▶ _WHAT TO WORK ON_:
Within the records, which lines hold the string "область"? Report each one by copying it.
#### DATA FOR THIS EXERCISE
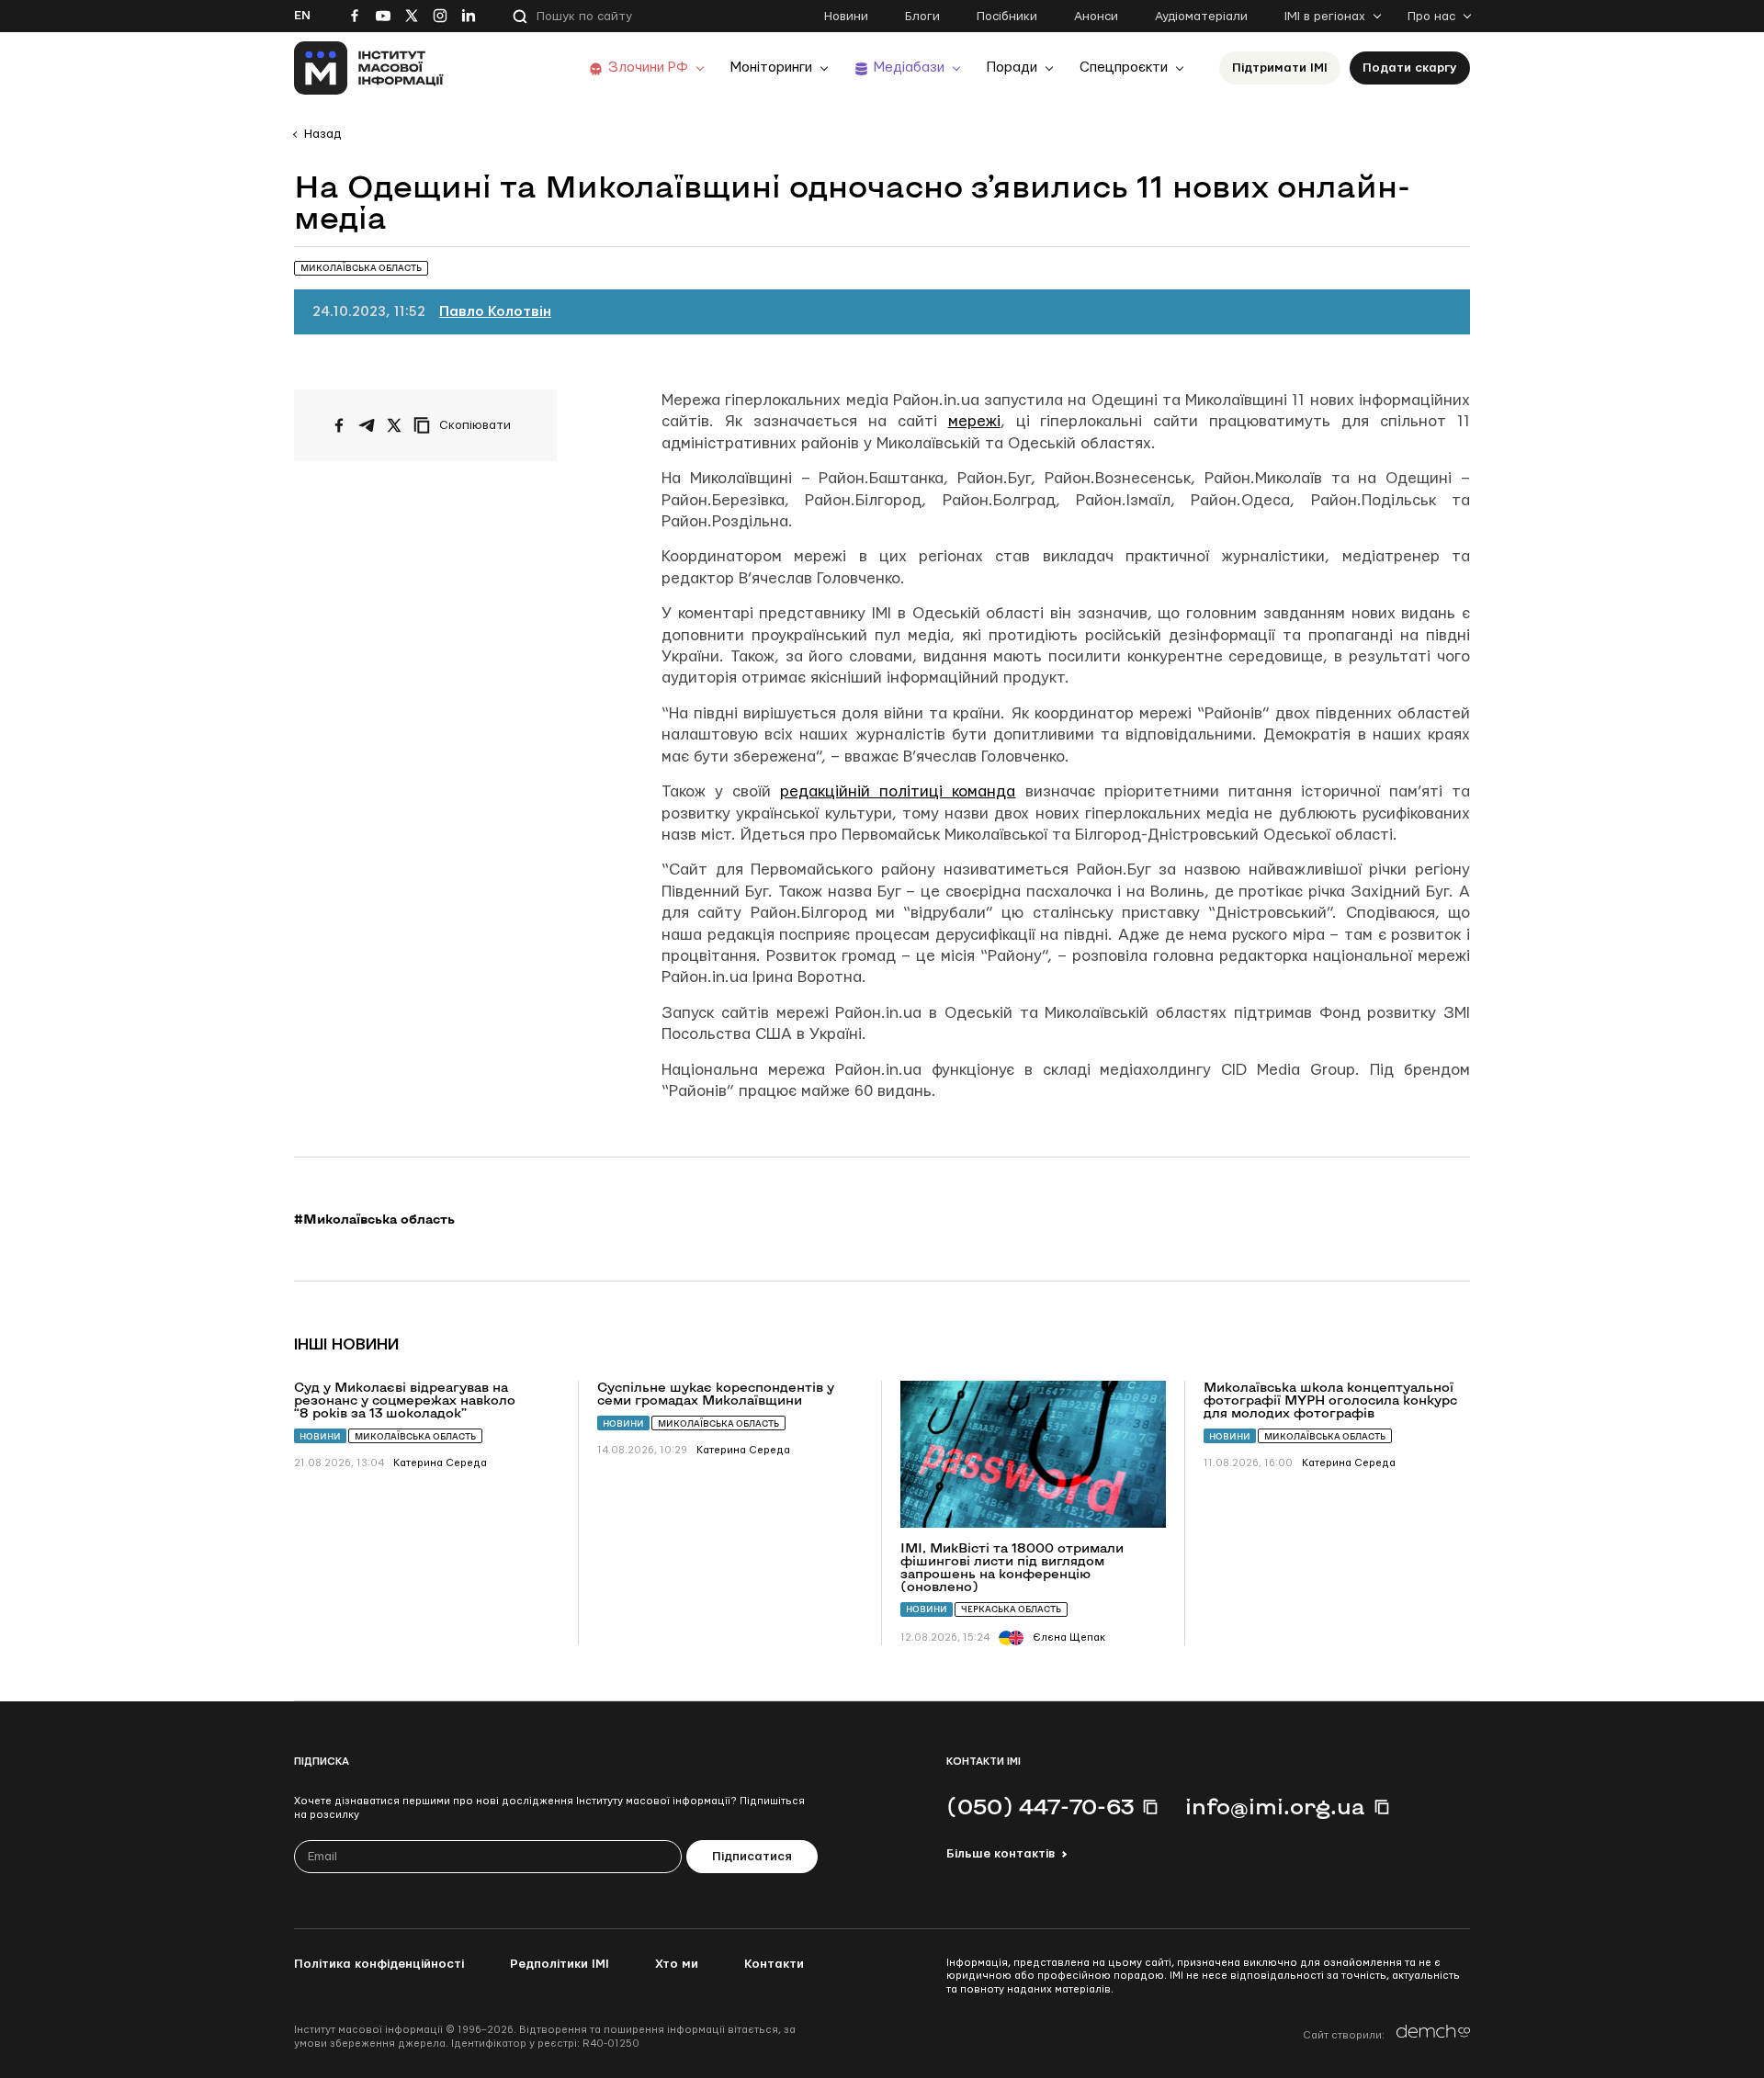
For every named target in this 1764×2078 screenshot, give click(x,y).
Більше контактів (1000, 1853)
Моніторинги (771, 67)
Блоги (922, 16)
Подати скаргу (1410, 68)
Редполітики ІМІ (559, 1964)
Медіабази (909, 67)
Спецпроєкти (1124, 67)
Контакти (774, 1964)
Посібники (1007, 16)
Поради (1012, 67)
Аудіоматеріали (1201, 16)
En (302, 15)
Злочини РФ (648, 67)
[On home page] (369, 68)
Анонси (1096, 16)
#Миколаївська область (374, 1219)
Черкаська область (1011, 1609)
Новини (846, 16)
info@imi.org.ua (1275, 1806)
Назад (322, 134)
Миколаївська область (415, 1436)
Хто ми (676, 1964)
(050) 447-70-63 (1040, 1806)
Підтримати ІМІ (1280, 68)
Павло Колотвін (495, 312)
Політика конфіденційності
########
▶ _PROBLEM SOLUTION_:
#Миколаївська область (374, 1219)
Черкаська область (1011, 1609)
Миколаївська область (415, 1436)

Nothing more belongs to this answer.